Switching to methods instead of a big if-else chain improved compiler
performance by 12% under LuaJIT, and 2% under PUC Lua. The performace
increase under LuaJIT can be attributed to the use of polymorphic inline
caches to speed up dispatch, which is now just a handful of table
accesses - Doing it with the if-else chain is _much_ harder.

Defining complex multiple-dispatch methods used to be an unthinkable
hassle what with keeping straight which cases have been defined yet and
which cases haven't, but they're now very simple to define: Just state
out the number of arguments and list all possible cases.

The fact that multimethods are _open_ means that new cases can be added
on the fly, at runtime (though this is not officially supported, and we
don't claim responsibility if you shoot your own foot), and that modules
loaded later may improve upon the behaviour of modules loaded earlier.
This means less coupling between the standard library, which has been
growing to be quite large.

This change has, in my opinion, made Urn a lot more expressive as
a language, and I'd like to take a minute to point out the power of the
Lisp family in adding complicated features such as these as merely
library code: no changes were made to the compiler, apart from a tiny
one regarding environments in the REPL - previously, it'd use the
compiler's version of `(pretty)` even if the user had overridden it,
which wasn't a problem with the metatable approach, but definitely is
with the multimethod approach.

* [Tasks and exercises]
**A.** According to the Urn passage, by what percentage did switching to methods improve compiler performance under PUC Lua?
**B.** Reproduce the Urn passage from "This means less" up to and including "the multimethod approach.".
The data after this point has no connection to the Urn passage.

* [Collected material]

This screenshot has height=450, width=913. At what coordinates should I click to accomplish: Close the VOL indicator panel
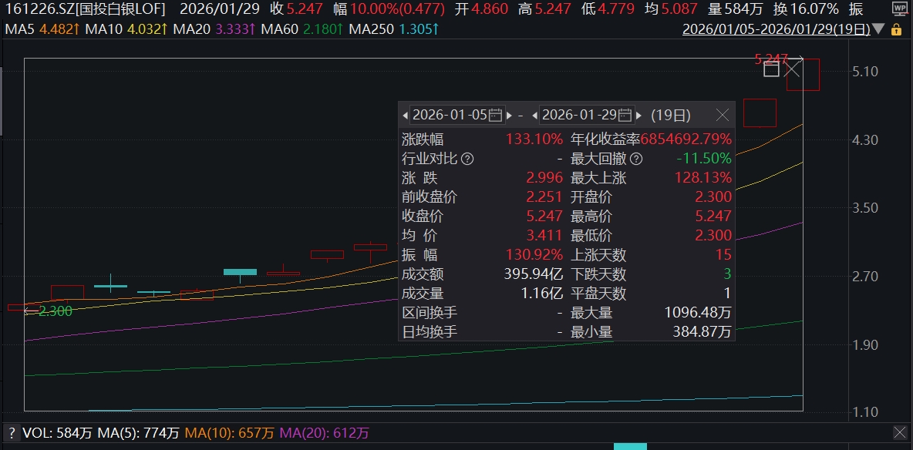899,433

* [Final answers]
**A.** 2%

**B.**
This means less coupling between the standard library, which has been
growing to be quite large.

This change has, in my opinion, made Urn a lot more expressive as
a language, and I'd like to take a minute to point out the power of the
Lisp family in adding complicated features such as these as merely
library code: no changes were made to the compiler, apart from a tiny
one regarding environments in the REPL - previously, it'd use the
compiler's version of `(pretty)` even if the user had overridden it,
which wasn't a problem with the metatable approach, but definitely is
with the multimethod approach.